In one of the few chapters not focused on prose narrative, Carol Loranger examines naturalist tendencies in Robert Frost’s poetry, specifically his North of Boston collection, much of which is told through constructed narrating personae. For all her efforts, such an attempt to broaden naturalism as a literary mode cannot help but come across as slightly tendentious. The chapter nevertheless raises the interesting question of the purpose of so far extending naturalism as a critical idiom; what, in other words, is to be gained by such moves towards universality? The danger, as this chapter unfortunately illustrates, is that definitions of naturalism, already a remarkably broad, expansive—even at time omnivorous—form, become so diluted as to empty them of meaning. As suggested previously, naturalism in more recognisable forms has resurged to such an extent that it is arguably redundant to broaden its purview to more questionable literary forms and practitioners.

The following chapter, by Cara Erdheim Kilgallen, returns to more obviously canonical naturalist ground, through a discussion of imagery of food and hunger in the work of Richard Wright. In terms of revisionism, this is a particularly interesting chapter, since it enhances and enlarges our reading of Wright’s naturalist texts with only minimal recourse to existing naturalist theory or indeed to the wider naturalist canon. This may be regarded as a strength, however, since this exploration of Wright’s work through “culinary culture” both provides the means to investigate the work of other naturalist writers and fulfils Kilgallen’s stated aim of “rethink[ing] naturalism in terms of race, gender, the body, ethnicity, and class” (169). Indeed, Kilgallen’s argument also leads her to conclude, again usefully, that critics of naturalism should no longer “overlook those moments […] where the narrative protagonist asserts agency” (191).

The penultimate chapter in the collection, by Gerd Hurm, again switches medium, focusing on photographer and critic Edward Steichen’s important intervention in Depression Era photography. Although Steichen’s reputation has only recently begun a process of repair, after he was written off mid-twentieth-century as an old-fashioned conservative, Hurm shows how influential Steichen was in the reception of the work of other Depression Era photographers including Russell Lee and Dorothea Lange, whom he promoted through curated exhibitions and magazine features.
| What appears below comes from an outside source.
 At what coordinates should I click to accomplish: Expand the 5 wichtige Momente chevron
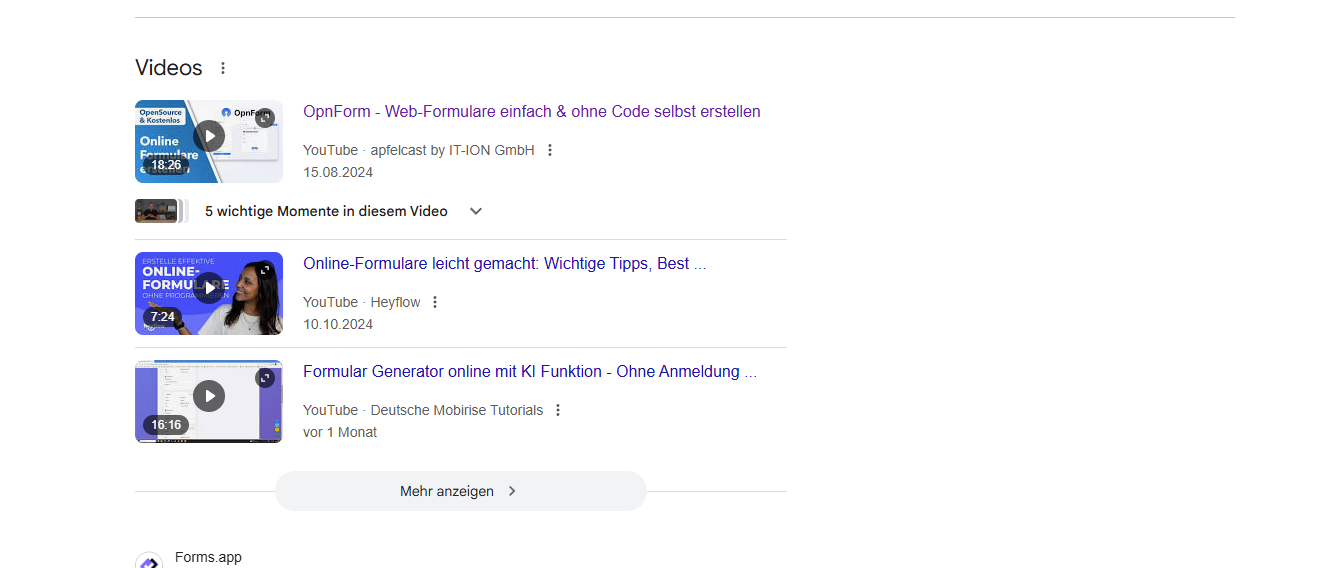point(476,211)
Hurm’s chapter delivers a lively reading of Steichen’s work, considering it in the light of debates concerning photography and realism—not least Steichen’s own polemical interventions into such debates—and drawing attention to the explicitly political characteristics of the way in which Steichen presented the work of his fellow photographers.
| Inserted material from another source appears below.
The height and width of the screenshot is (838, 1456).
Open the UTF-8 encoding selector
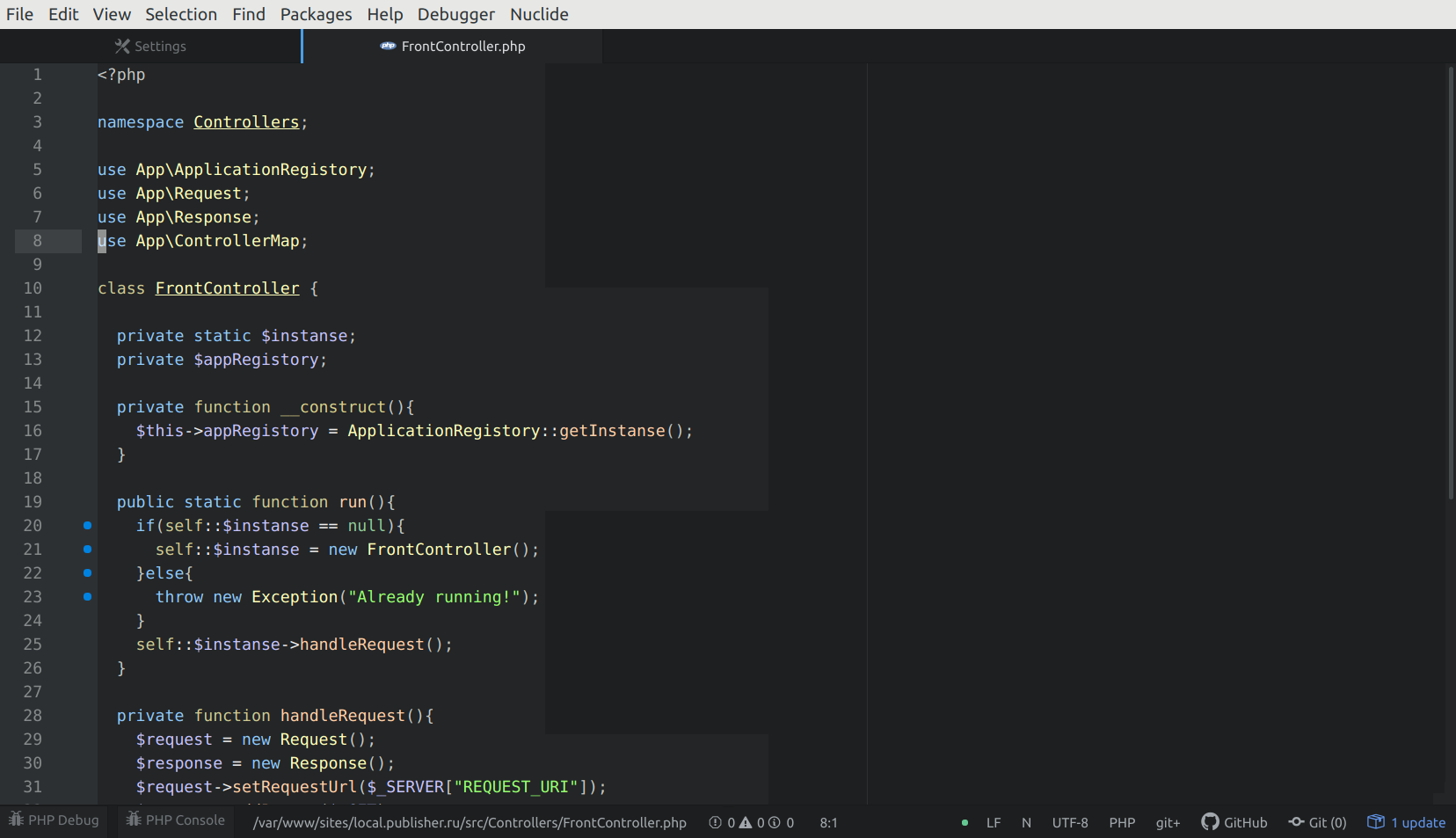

The final chapter, by Keith Newlin, is a curious two-part beast. The first is a more or less empirical study of recent critical trends in realism and naturalism, conducted through a survey of recently published articles and monographs and of what evidence there is (namely Project Muse downloads) of their readership. The chapter then doglegs into a wonderfully entertaining and enlightening study of the unusual—to say the least—publishing history of Jack London’s Cruise of the Snark, a book about his abortive 1907-09 attempt to sail around the world. Employing an arguably foolhardy strategy to fund the trip and the building of the sailing vessel, London audaciously sold “exclusive” rights for publishing extracts of his writing about the voyage to a number of magazines, including Cosmopolitan and the Women’s Home Companion. Newlin beautifully documents the predictably chaotic outcome of this piece of chutzpah, shedding new light not only on London’s already compelling character but also on the effect of the vagaries of early twentieth-century publishing practices upon the emerging naturalist form. As such, the chapter brings to a satisfying conclusion a collection which, for the most part, ably fulfils some of the ambitious claims of providing revisionist readings of realist and, especially, naturalist works. If this collection does not widen the canon of realism and naturalism as much as certain other recent interventions—especially feminist critiques—it nevertheless represents a welcome contribution to debates in the field and will provide some valuable foundations for further study in the area.